I am about to update our library for BER (Basic Encoding Rules). I have read http://www.haskell.org/~simonmar/libraries/libraries.html. I think it should be called Network.BER. I don't have any strong views on licensing and it looks like BSD would cause the least problems. I assume it should be classified as experimental. I also assume it is non-portable as uses existential types and Words and Bits. I am using CVS. Could someone tell me how I get the string -- $Id: libraries.sgml,v 1.4 2001/07/05 13:52:49 simonmar Exp $ put into the recommended header (see below)? Thanks, Dominic. ------------------------------------------------------------------------------ -- Module : module-- Copyright : (c) author year -- License : license-- -- Maintainer : libraries@haskell.org | email-address -- Stability : experimental | provisional | stable -- Portability : portable | non-portable (reason(s))-- -- $Id: libraries.sgml,v 1.4 2001/07/05 13:52:49 simonmar Exp $---- Description ----------------------------------------------------------------------------- ------------------------------------------------------------------------------------------------- Save time by using an eTicket and our Self-Service Check-in Kiosks. For more information go to http://www.britishairways.com/eservice1

I am using CVS. Could someone tell me how I get the string
-- $Id: libraries.sgml,v 1.4 2001/07/05 13:52:49 simonmar Exp $
put into the recommended header (see below)?
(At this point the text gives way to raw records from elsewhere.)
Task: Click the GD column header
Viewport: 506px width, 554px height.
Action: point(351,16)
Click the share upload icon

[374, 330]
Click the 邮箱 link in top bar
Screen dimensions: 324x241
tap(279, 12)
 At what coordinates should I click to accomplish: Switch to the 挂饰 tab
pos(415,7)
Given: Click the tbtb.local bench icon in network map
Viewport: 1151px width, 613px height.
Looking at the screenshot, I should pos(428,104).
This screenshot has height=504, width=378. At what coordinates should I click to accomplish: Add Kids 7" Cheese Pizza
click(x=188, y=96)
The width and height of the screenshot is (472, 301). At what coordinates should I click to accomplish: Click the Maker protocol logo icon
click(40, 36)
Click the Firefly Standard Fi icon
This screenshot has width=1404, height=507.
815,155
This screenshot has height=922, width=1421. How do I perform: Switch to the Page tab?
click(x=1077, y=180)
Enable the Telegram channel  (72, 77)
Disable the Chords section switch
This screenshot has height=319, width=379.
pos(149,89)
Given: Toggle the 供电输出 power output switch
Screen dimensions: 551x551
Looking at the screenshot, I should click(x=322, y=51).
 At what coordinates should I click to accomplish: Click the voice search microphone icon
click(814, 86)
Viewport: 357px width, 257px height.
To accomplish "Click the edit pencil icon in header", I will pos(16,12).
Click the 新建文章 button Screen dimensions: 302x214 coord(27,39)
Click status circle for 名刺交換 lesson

I'm guessing that your question is 'how do I figure out which version number, etc. to put there?' The answer is that you can leave it completely blank or use the example string because CVS will overwrite whatever you put there with the latest version, date, etc. Someone else can better answer your other questions. My personal take is: - BSD is best - if you say it is experimental, no-one will argue with you - Existential types make it non-portable. - Words and bits come from another hs library so they are only non-portable if that library is non-portable. - It is best (possible even required) to explicitly document each individual cause of non-portability even if you know of no compiler which provides X but not Y. -- Alastair Reid reid@cs.utah.edu http://www.cs.utah.edu/~reid/
participants (2)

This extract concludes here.